Dataset entries:

^^^^^^^^

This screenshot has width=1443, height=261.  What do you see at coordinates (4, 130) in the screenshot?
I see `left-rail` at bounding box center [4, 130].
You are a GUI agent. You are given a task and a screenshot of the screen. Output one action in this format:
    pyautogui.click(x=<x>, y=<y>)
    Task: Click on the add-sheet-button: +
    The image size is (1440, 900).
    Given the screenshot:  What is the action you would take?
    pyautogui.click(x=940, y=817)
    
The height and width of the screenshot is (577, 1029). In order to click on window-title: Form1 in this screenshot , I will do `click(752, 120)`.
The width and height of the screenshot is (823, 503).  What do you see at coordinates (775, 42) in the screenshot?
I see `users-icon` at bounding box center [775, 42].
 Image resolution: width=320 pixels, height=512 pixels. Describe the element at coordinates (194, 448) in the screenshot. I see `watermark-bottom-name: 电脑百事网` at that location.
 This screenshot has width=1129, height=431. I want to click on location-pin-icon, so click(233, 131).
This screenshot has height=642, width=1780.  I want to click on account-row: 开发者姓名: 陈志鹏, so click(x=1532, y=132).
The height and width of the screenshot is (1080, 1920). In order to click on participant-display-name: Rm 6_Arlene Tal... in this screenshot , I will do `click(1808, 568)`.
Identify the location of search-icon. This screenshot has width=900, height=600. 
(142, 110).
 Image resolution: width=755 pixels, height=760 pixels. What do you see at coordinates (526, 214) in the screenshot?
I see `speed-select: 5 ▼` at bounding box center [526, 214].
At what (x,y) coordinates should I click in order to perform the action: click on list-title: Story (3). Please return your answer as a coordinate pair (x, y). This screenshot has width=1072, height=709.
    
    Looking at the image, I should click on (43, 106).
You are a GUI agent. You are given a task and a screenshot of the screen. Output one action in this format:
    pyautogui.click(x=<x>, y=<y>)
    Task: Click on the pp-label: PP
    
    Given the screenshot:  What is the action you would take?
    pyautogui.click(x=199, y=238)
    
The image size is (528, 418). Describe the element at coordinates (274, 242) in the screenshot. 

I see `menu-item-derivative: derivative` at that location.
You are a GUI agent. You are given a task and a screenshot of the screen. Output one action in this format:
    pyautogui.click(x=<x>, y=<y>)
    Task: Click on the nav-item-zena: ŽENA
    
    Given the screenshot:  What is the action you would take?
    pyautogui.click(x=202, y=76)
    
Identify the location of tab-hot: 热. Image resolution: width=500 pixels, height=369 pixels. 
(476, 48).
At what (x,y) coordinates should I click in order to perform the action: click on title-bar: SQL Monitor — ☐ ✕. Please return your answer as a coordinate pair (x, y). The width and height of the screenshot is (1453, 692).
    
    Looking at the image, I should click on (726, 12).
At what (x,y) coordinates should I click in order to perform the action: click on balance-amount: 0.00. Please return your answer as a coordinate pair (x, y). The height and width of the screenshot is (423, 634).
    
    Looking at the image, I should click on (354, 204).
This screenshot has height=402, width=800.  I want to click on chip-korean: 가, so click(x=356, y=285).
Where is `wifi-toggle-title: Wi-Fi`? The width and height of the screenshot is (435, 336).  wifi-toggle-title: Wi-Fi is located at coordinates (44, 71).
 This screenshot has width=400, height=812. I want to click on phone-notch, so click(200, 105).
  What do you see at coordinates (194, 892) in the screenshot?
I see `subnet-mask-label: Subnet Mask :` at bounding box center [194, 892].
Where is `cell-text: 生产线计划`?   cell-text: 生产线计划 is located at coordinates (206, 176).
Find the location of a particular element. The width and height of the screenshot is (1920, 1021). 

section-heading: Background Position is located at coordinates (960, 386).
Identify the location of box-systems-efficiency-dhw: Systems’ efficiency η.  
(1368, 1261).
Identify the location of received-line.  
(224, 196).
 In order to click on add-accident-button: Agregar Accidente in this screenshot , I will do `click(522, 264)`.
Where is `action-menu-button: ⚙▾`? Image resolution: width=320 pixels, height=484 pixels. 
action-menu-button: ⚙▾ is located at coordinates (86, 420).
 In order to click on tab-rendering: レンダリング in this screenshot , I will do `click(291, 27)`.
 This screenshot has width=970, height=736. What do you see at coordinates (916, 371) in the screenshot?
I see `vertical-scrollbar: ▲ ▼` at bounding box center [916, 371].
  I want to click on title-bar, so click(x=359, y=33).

^^^^^^^^

What you have to do: Copy out the data above word for word, from the line with "In order to click on tab-rendering: レンダリング" to the line with "center [916, 371].", including both of those lines.

Response to the task:
 In order to click on tab-rendering: レンダリング in this screenshot , I will do `click(291, 27)`.
 This screenshot has width=970, height=736. What do you see at coordinates (916, 371) in the screenshot?
I see `vertical-scrollbar: ▲ ▼` at bounding box center [916, 371].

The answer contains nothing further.